■ Problem details
Give back all of the records underneath exactly, with no omissions.

■ Given entries
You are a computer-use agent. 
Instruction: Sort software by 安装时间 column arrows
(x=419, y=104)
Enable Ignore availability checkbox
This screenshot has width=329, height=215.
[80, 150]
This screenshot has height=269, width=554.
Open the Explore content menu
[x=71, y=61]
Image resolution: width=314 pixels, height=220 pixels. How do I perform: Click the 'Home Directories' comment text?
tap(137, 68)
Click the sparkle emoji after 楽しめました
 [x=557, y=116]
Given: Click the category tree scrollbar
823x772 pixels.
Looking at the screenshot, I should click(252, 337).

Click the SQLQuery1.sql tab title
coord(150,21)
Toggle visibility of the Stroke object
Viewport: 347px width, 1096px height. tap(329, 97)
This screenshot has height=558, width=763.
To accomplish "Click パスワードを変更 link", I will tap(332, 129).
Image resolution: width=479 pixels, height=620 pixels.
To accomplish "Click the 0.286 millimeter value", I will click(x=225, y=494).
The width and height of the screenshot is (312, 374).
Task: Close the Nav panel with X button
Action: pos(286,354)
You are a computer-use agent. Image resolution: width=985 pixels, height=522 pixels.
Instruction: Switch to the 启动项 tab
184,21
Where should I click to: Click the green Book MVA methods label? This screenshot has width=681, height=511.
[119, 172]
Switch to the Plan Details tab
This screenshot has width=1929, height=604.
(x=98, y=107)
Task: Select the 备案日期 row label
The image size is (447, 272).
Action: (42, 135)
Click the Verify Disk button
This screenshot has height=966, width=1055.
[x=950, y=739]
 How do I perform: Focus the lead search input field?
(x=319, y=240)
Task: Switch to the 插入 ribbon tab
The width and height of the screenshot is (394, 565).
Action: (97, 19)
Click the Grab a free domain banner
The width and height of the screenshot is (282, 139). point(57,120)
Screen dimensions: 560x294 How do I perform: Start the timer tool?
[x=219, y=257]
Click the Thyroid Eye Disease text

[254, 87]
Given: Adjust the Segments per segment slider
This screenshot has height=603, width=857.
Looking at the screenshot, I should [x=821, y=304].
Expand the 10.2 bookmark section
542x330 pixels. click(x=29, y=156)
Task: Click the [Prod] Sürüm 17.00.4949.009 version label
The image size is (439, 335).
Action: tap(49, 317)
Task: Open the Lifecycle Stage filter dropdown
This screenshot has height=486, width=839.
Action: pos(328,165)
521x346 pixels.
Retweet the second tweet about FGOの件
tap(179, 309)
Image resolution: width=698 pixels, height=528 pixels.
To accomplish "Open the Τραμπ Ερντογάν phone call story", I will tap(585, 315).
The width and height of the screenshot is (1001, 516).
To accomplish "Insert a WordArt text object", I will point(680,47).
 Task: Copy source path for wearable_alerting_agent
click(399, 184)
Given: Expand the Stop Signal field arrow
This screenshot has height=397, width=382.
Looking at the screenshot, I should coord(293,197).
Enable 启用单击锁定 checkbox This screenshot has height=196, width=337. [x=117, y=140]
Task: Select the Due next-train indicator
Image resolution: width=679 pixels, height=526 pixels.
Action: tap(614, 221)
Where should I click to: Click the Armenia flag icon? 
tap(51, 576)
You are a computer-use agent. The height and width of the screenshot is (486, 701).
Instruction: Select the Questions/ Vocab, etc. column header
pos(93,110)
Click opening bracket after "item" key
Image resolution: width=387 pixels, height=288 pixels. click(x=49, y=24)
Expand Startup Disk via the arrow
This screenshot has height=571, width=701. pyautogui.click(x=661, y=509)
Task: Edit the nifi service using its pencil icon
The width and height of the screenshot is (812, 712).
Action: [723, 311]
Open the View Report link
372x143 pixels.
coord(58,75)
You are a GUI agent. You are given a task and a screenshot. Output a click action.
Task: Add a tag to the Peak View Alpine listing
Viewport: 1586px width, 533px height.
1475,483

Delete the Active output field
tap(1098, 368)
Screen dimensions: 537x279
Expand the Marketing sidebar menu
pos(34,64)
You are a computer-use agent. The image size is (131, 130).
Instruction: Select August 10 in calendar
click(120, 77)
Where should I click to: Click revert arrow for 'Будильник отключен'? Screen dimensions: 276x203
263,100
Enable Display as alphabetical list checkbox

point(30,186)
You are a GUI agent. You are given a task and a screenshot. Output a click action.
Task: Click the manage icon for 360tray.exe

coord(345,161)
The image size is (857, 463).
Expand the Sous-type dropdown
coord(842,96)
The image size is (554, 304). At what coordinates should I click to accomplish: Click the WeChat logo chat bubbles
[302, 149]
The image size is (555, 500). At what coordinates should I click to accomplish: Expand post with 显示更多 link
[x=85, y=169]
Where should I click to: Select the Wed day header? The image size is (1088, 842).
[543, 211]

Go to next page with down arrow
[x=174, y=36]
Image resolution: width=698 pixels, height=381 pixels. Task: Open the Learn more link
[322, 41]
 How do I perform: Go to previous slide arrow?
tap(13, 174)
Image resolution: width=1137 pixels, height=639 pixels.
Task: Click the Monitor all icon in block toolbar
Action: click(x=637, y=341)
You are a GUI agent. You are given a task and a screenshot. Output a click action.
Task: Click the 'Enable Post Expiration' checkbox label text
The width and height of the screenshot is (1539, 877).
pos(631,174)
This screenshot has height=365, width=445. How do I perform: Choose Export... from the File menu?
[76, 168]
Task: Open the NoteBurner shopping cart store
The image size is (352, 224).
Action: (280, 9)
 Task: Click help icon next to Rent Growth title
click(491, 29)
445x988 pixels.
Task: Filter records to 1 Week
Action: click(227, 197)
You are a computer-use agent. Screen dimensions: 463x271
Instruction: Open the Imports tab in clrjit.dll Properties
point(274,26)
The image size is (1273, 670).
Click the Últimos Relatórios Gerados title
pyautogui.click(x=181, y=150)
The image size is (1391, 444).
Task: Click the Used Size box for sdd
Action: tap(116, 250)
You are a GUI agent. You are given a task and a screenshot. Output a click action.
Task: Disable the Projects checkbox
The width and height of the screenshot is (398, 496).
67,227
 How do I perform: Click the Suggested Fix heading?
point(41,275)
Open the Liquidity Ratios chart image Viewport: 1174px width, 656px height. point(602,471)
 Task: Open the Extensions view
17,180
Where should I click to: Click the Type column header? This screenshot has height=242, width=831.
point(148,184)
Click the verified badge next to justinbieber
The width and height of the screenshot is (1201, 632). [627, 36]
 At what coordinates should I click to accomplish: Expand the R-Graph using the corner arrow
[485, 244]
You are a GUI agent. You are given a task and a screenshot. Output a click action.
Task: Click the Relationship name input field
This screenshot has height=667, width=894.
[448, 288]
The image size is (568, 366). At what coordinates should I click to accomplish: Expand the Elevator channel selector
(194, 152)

■ Solution for this problem
You are a computer-use agent. 
Instruction: Sort software by 安装时间 column arrows
(x=419, y=104)
Enable Ignore availability checkbox
This screenshot has width=329, height=215.
[80, 150]
This screenshot has height=269, width=554.
Open the Explore content menu
[x=71, y=61]
Image resolution: width=314 pixels, height=220 pixels. How do I perform: Click the 'Home Directories' comment text?
tap(137, 68)
Click the sparkle emoji after 楽しめました
 [x=557, y=116]
Given: Click the category tree scrollbar
823x772 pixels.
Looking at the screenshot, I should click(252, 337).

Click the SQLQuery1.sql tab title
coord(150,21)
Toggle visibility of the Stroke object
Viewport: 347px width, 1096px height. tap(329, 97)
This screenshot has height=558, width=763.
To accomplish "Click パスワードを変更 link", I will tap(332, 129).
Image resolution: width=479 pixels, height=620 pixels.
To accomplish "Click the 0.286 millimeter value", I will click(x=225, y=494).
The width and height of the screenshot is (312, 374).
Task: Close the Nav panel with X button
Action: pos(286,354)
You are a computer-use agent. Image resolution: width=985 pixels, height=522 pixels.
Instruction: Switch to the 启动项 tab
184,21
Where should I click to: Click the green Book MVA methods label? This screenshot has width=681, height=511.
[119, 172]
Switch to the Plan Details tab
This screenshot has width=1929, height=604.
(x=98, y=107)
Task: Select the 备案日期 row label
The image size is (447, 272).
Action: (42, 135)
Click the Verify Disk button
This screenshot has height=966, width=1055.
[x=950, y=739]
 How do I perform: Focus the lead search input field?
(x=319, y=240)
Task: Switch to the 插入 ribbon tab
The width and height of the screenshot is (394, 565).
Action: (97, 19)
Click the Grab a free domain banner
The width and height of the screenshot is (282, 139). point(57,120)
Screen dimensions: 560x294 How do I perform: Start the timer tool?
[x=219, y=257]
Click the Thyroid Eye Disease text

[254, 87]
Given: Adjust the Segments per segment slider
This screenshot has height=603, width=857.
Looking at the screenshot, I should [x=821, y=304].
Expand the 10.2 bookmark section
542x330 pixels. click(x=29, y=156)
Task: Click the [Prod] Sürüm 17.00.4949.009 version label
The image size is (439, 335).
Action: tap(49, 317)
Task: Open the Lifecycle Stage filter dropdown
This screenshot has height=486, width=839.
Action: pos(328,165)
521x346 pixels.
Retweet the second tweet about FGOの件
tap(179, 309)
Image resolution: width=698 pixels, height=528 pixels.
To accomplish "Open the Τραμπ Ερντογάν phone call story", I will tap(585, 315).
The width and height of the screenshot is (1001, 516).
To accomplish "Insert a WordArt text object", I will point(680,47).
 Task: Copy source path for wearable_alerting_agent
click(399, 184)
Given: Expand the Stop Signal field arrow
This screenshot has height=397, width=382.
Looking at the screenshot, I should coord(293,197).
Enable 启用单击锁定 checkbox This screenshot has height=196, width=337. [x=117, y=140]
Task: Select the Due next-train indicator
Image resolution: width=679 pixels, height=526 pixels.
Action: tap(614, 221)
Where should I click to: Click the Armenia flag icon? 
tap(51, 576)
You are a computer-use agent. The height and width of the screenshot is (486, 701).
Instruction: Select the Questions/ Vocab, etc. column header
pos(93,110)
Click opening bracket after "item" key
Image resolution: width=387 pixels, height=288 pixels. click(x=49, y=24)
Expand Startup Disk via the arrow
This screenshot has height=571, width=701. pyautogui.click(x=661, y=509)
Task: Edit the nifi service using its pencil icon
The width and height of the screenshot is (812, 712).
Action: [723, 311]
Open the View Report link
372x143 pixels.
coord(58,75)
You are a GUI agent. You are given a task and a screenshot. Output a click action.
Task: Add a tag to the Peak View Alpine listing
Viewport: 1586px width, 533px height.
1475,483

Delete the Active output field
tap(1098, 368)
Screen dimensions: 537x279
Expand the Marketing sidebar menu
pos(34,64)
You are a computer-use agent. The image size is (131, 130).
Instruction: Select August 10 in calendar
click(120, 77)
Where should I click to: Click revert arrow for 'Будильник отключен'? Screen dimensions: 276x203
263,100
Enable Display as alphabetical list checkbox

point(30,186)
You are a GUI agent. You are given a task and a screenshot. Output a click action.
Task: Click the manage icon for 360tray.exe

coord(345,161)
The image size is (857, 463).
Expand the Sous-type dropdown
coord(842,96)
The image size is (554, 304). At what coordinates should I click to accomplish: Click the WeChat logo chat bubbles
[302, 149]
The image size is (555, 500). At what coordinates should I click to accomplish: Expand post with 显示更多 link
[x=85, y=169]
Where should I click to: Select the Wed day header? The image size is (1088, 842).
[543, 211]

Go to next page with down arrow
[x=174, y=36]
Image resolution: width=698 pixels, height=381 pixels. Task: Open the Learn more link
[322, 41]
 How do I perform: Go to previous slide arrow?
tap(13, 174)
Image resolution: width=1137 pixels, height=639 pixels.
Task: Click the Monitor all icon in block toolbar
Action: click(x=637, y=341)
You are a GUI agent. You are given a task and a screenshot. Output a click action.
Task: Click the 'Enable Post Expiration' checkbox label text
The width and height of the screenshot is (1539, 877).
pos(631,174)
This screenshot has height=365, width=445. How do I perform: Choose Export... from the File menu?
[76, 168]
Task: Open the NoteBurner shopping cart store
The image size is (352, 224).
Action: (280, 9)
 Task: Click help icon next to Rent Growth title
click(491, 29)
445x988 pixels.
Task: Filter records to 1 Week
Action: click(227, 197)
You are a computer-use agent. Screen dimensions: 463x271
Instruction: Open the Imports tab in clrjit.dll Properties
point(274,26)
The image size is (1273, 670).
Click the Últimos Relatórios Gerados title
pyautogui.click(x=181, y=150)
The image size is (1391, 444).
Task: Click the Used Size box for sdd
Action: tap(116, 250)
You are a GUI agent. You are given a task and a screenshot. Output a click action.
Task: Disable the Projects checkbox
The width and height of the screenshot is (398, 496).
67,227
 How do I perform: Click the Suggested Fix heading?
point(41,275)
Open the Liquidity Ratios chart image Viewport: 1174px width, 656px height. point(602,471)
 Task: Open the Extensions view
17,180
Where should I click to: Click the Type column header? This screenshot has height=242, width=831.
point(148,184)
Click the verified badge next to justinbieber
The width and height of the screenshot is (1201, 632). [627, 36]
 At what coordinates should I click to accomplish: Expand the R-Graph using the corner arrow
[485, 244]
You are a GUI agent. You are given a task and a screenshot. Output a click action.
Task: Click the Relationship name input field
This screenshot has height=667, width=894.
[448, 288]
The image size is (568, 366). At what coordinates should I click to accomplish: Expand the Elevator channel selector
(194, 152)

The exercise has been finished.